"Maaf Tji. Apabila ada kata-kata dari aku, kamu artikan sebagai rayuan. Dan sedari tadi aku tidak merayu kamu. Ini semua keluar dari lubuk hatiku. Aku dengan tulus meminta maaf akan perangaiku kepada kamu tempo hari. Aku juga sangat tulus mengagumi dirimu yang sangat berkilau."
"Kamu boleh bertanya dan mencari tau ke Nyonya Laksamana Suardi tentang bagaimana diriku, sifat dan perangaiku. Aku tidak pernah keluar bersosialisasi dengan kawan-kawan pemuda lainnya. Aku begitu tamat sekolah langsung membantu orang tua ditoko kami. Sebagai anak pertama laki-laki, aku ditempa untuk bisa meneruskan usaha orang tua."

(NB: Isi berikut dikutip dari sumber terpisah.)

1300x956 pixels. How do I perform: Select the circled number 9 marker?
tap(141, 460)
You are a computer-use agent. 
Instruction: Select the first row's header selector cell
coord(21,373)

"Aku sama seperti Kokoh Budi. Namun lain halnya Kokoh Budi yang masih sempat berpelisir kemana-mana sambil menciptakan relasi, aku tidak ada keinginan untuk keluar berlarut-larut duduk bercengkrama. Begitu pulang dari toko ataupun gudang, aku langsung balik kerumah, membaca buku dan koran. Aku lebih tertarik dengan memelihara hewan-hewan daripada membasahi mulut dengan menggunjingkan orang. Aku juga jarang membaca buku para sastrawan dan para pujangga, aku lebih memilih membaca koran mengetahui keadaan bangsa dan negara".

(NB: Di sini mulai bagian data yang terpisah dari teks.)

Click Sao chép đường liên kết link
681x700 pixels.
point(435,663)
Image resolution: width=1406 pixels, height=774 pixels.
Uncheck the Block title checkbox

"Jadi kalau perkataanku tadi diartikan sebagai merayu, aku tidak akan menyalahkanmu. Malahan aku bersyukur, aku bisa merayumu Tji. Aku bukan lelaki yang menyukai tarik ulur, aku orangnya sangat to the point. Dikesempatan ini, aku mungkin sangat lancang ingin meminta persetujuanmu yang akan mendekati dirimu. Kalau kamu berkenan, aku ingin mengetahui dirimu lebih dekat. Tji, apa kamu bersedia didekati oleh ku?" ucap Hilmar sungguh-sunguh sambil memegang tangan Tjitji.
"Aku tidak tau Hilmar. Aku belum pernah sekalipun didekati oleh seorang lelaki. Aku juga tidak mempunyai kawan lelaki. Karena Papi dan Koh Budi sangat membatasi diriku dengan sangat ketat. Aku takut kamu akan bosan dan menjauh setelah tau, aku susah untuk didekati karena terbentur larangan mereka dan juga aku tidak tau bagaimana harus bersikap. Aku hanyalah seorang pemula dalam hal ini Hilmar. Sekarang pun aku sangat grogi dibuatnya." Tjitji lagi-lagi hanya bisa tertunduk malu.

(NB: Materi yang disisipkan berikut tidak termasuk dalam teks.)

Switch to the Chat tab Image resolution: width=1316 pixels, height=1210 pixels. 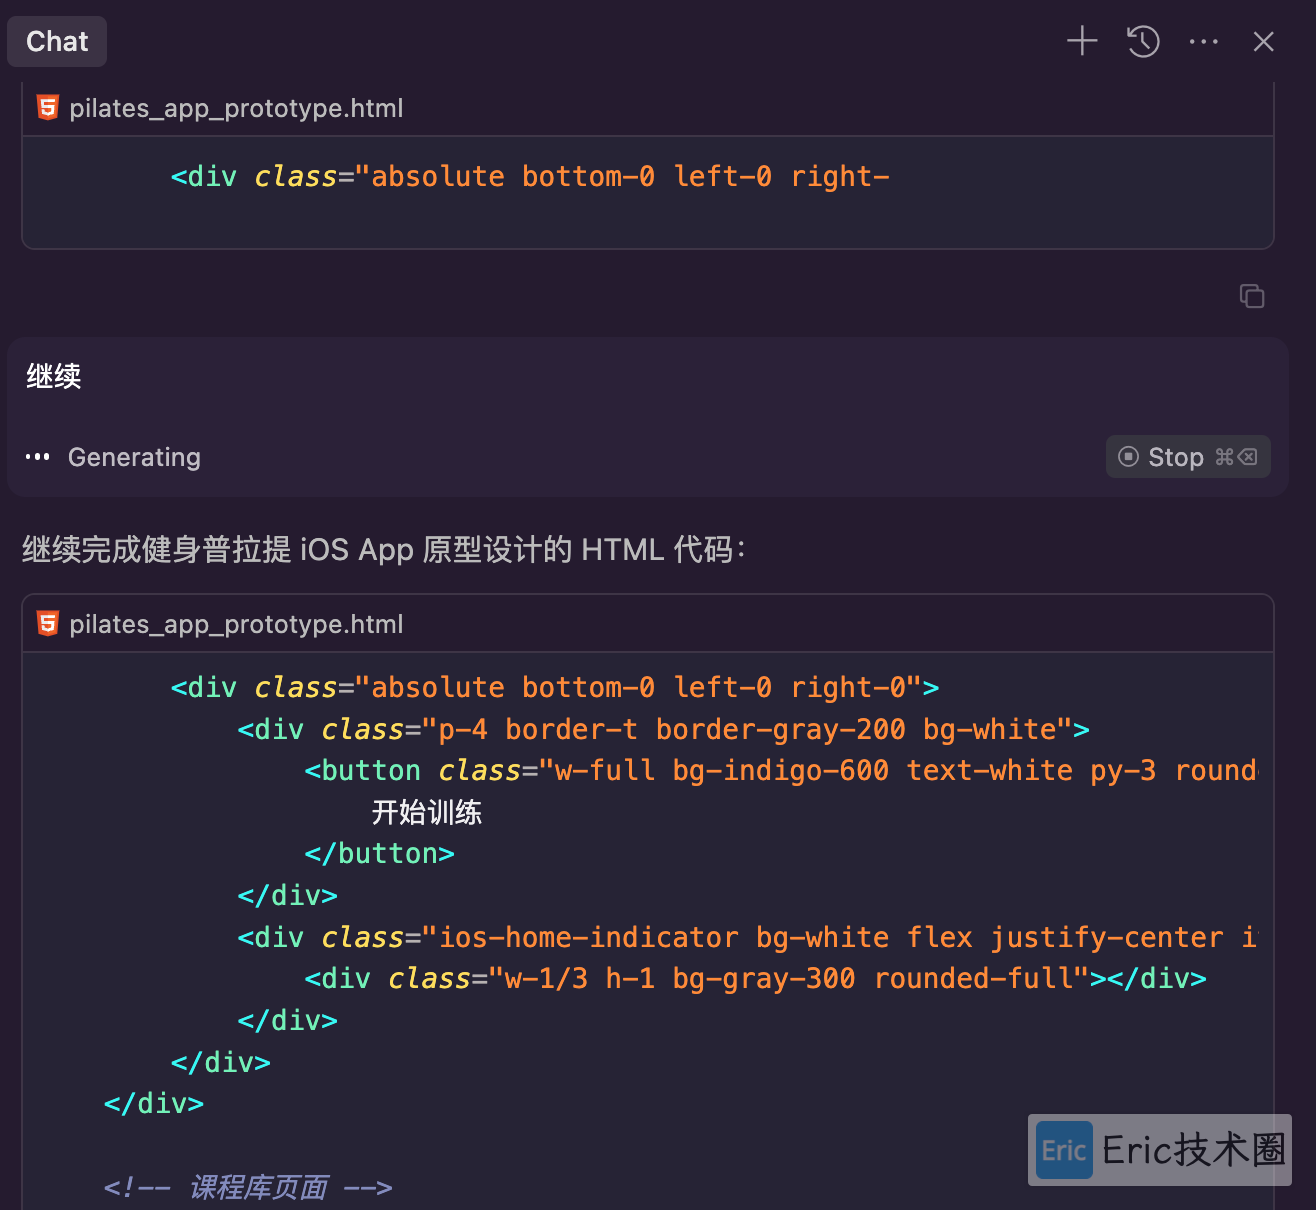[x=57, y=41]
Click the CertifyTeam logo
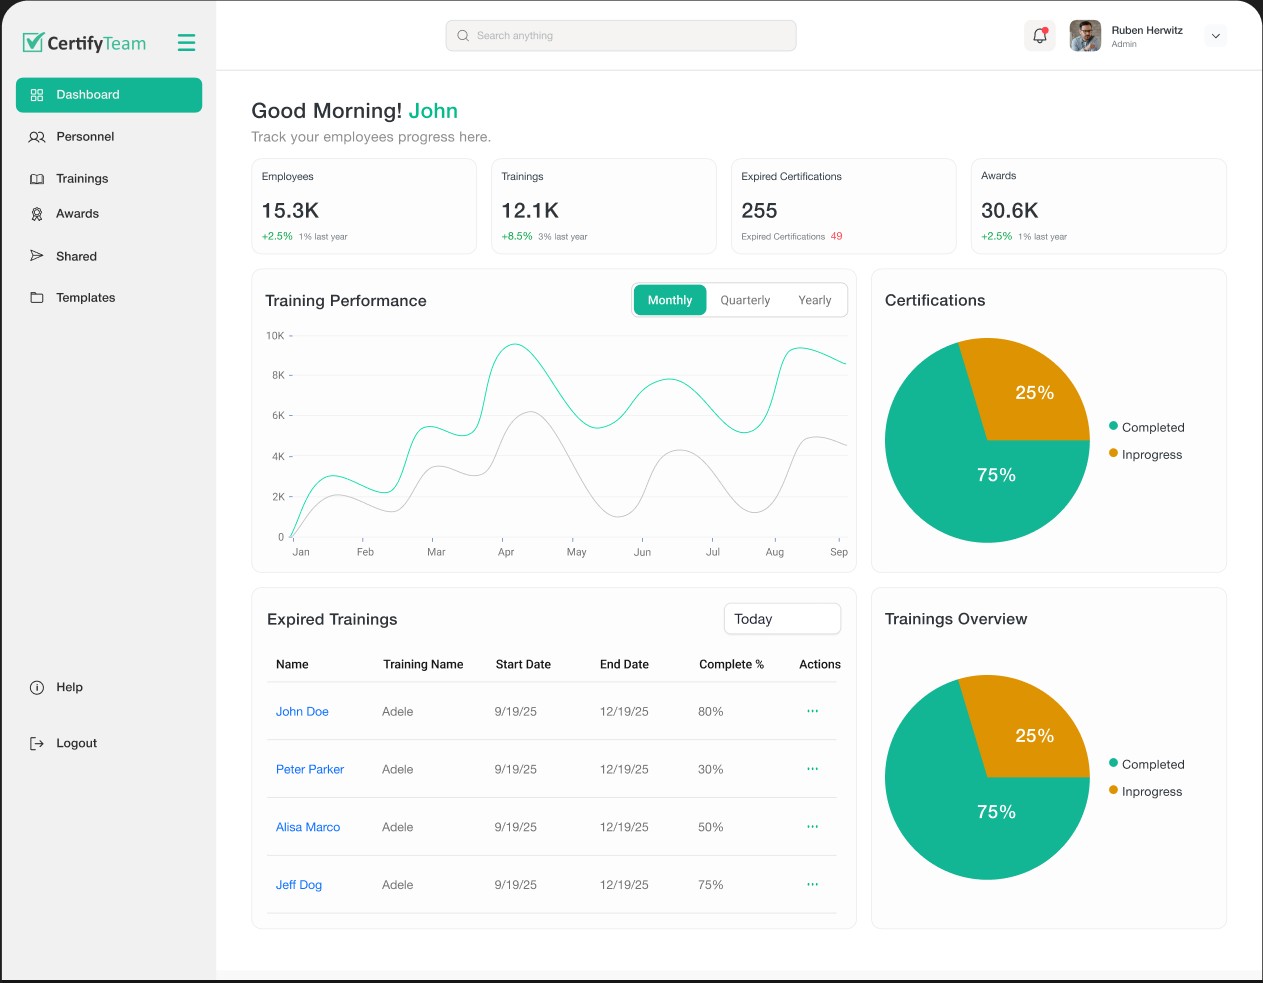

"Aku juga seorang pemula Tji. Aku baru kali ini, sangat tertarik dengan seseorang selain usaha dan buku-buku. Dan orang itu kamu Tji. Watakmu yang meledak-ledak dan yang paling aku sukai yaitu suara merdu kamu seperti malaikat bernyanyi disurga. Aku selalu ingin lagi dan lagi mendengarkan suara kamu. Aku jadi ingin tau bagaimana rasanya dekat dengan dirimu. Aku jadi ingin tau bagaimana rasanya berjalan berdua dengan dirimu. Aku tertarik dengan dirimu yang begitu indah."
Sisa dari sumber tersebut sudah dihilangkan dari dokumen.